When school work starts ramping up, so does the stress for many students. Their headspace, environment, and organization worsen, causing a drop in performance.

Between balancing a social life, classwork and homework, exercise, and screen time, Fairfax County Public Schools (FCPS) has failed to adequately take students’ struggles into account, resulting in the deterioration of students’ mental health.
High schoolers attend school to learn and prepare for the real world, but its purpose is undermined when kids have no determination to do anything. Through online school, some students have become extremely unmotivated to learn, resulting in mental blocks, inefficiency, and depression.
“During the summer, I have little to no stress, and I have more time to focus on myself, which makes me feel better,” junior Reese Smith said. “[Compared to in-person school, online] school gives me a lot of stress and anxiety, which lowers my mental health by a lot, and it leaves me feeling drained.”
Another source of stress is rejection and competition. Over time, colleges have become more competitive and difficult to get into, leading to more stress and anxiety among students. And in the virtual setting, knowing a final test could determine whether or not your GPA is high enough for a certain school is very stressful and tiring.
“I’m just anxious about my grades and not actually learning the information,” junior Simal Mann said. “Yes, I want to learn, but the grades given are what get you to the next big step.”
The stress of competition is not the only factor that is contributing to a decline in some students’ mental health. FCPS has gradually acknowledged that students’ mental health is much worse now than it was during in-person school.

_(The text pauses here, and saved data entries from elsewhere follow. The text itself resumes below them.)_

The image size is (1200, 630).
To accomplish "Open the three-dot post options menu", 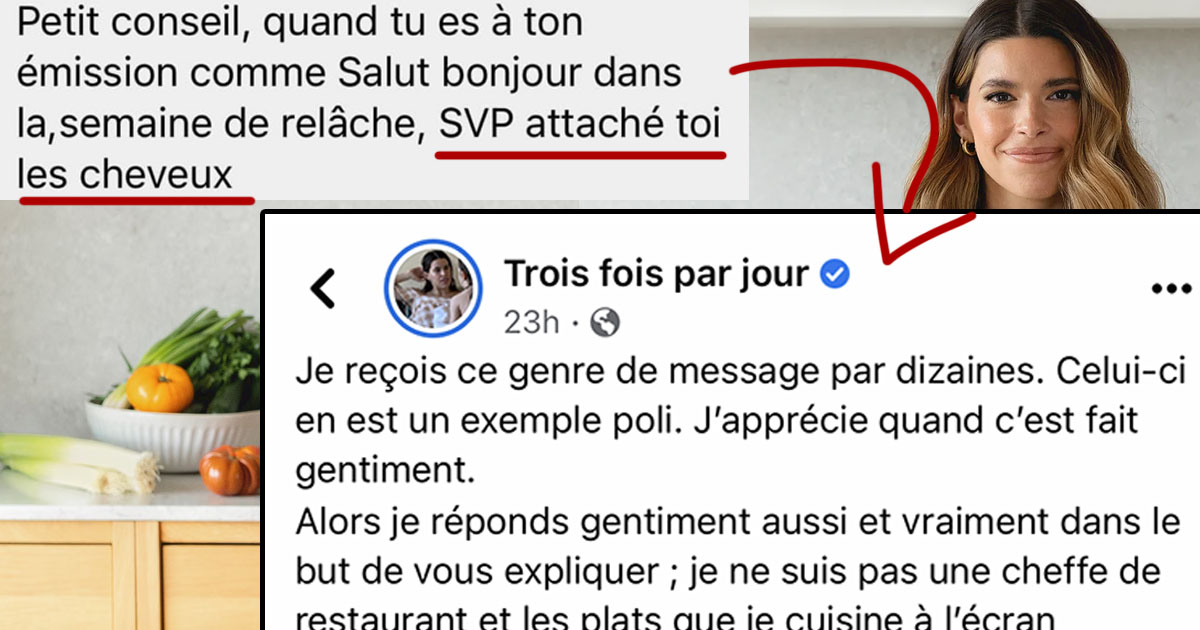I will (x=1171, y=289).
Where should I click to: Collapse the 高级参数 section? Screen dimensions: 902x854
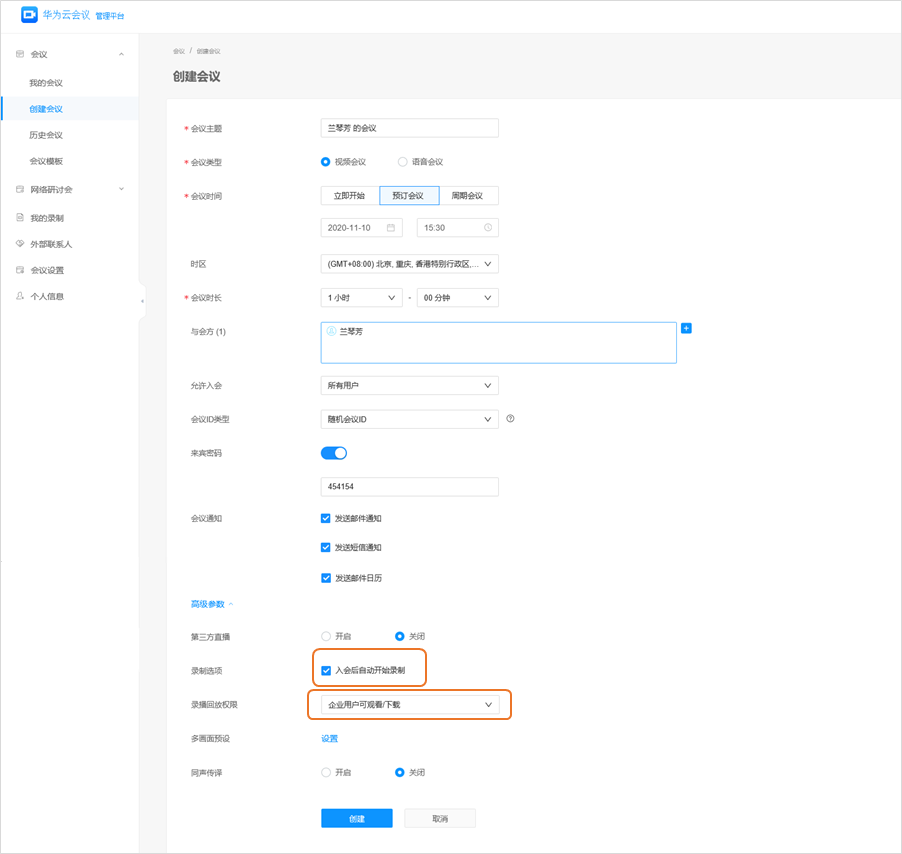[212, 604]
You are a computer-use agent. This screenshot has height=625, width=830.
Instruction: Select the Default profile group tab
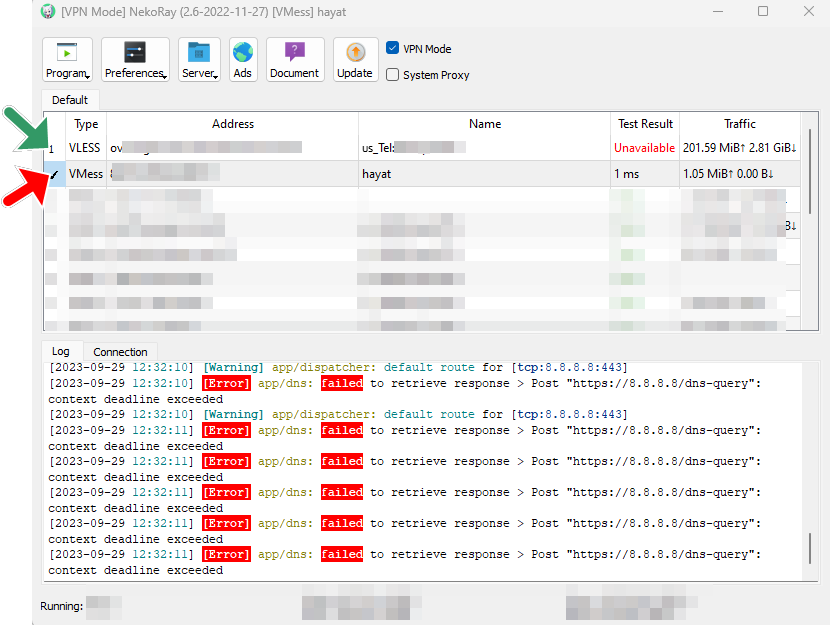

Sitting on a screen all day, with all the possible distractions around you and taking in similar information every day has proven to be exhausting and draining, but the school district has barely added even minimal resources to help this.
“I think we still get a lot of work, but some of my teachers have been more lenient with timing on tests to make sure all of our work submitted considering we’re online,” Mann said.
A change in many teachers’ instruction styles has led to less effective assignments, called “busy work.” As students become unmotivated, many are not taking the extra time to properly absorb the material their assignments attempt to teach them, resulting in even more stress over grades. FCPS has not addressed the increase in this type of work.
Teachers and students don’t always see eye-to-eye on issues like class workloads and busy work. Yet many students like Mann believe that if teachers and schools focused on the learning portion of school, rather than homework and class time meant to fill the county’s grading requirements, then students’ mental health would be better. Others disagree that FCPS is not encouraging learning.
“I believe our school system does focus on learning,” counselor Carol Forrest said.“ Grades and test scores are part of school. Most teachers are eager to share knowledge with students and to help them learn to think critically. I believe that toxic stress contributes to mental health difficulties. The answer is not to eliminate stress – that is not realistic. Rather, the answer is to find a balance in which students are engaged as learners.”
Although FCPS’ and teachers’ goals remain to help students learn, their resistance to adaptation and citation of traditional school years highlights the lack of action needed to improve students’ day-to-day lives.
If FCPS wants to take the success of its students seriously, it must be more receptive and understanding of their struggles in the online environment and act more decisively on key issues in the virtual classroom.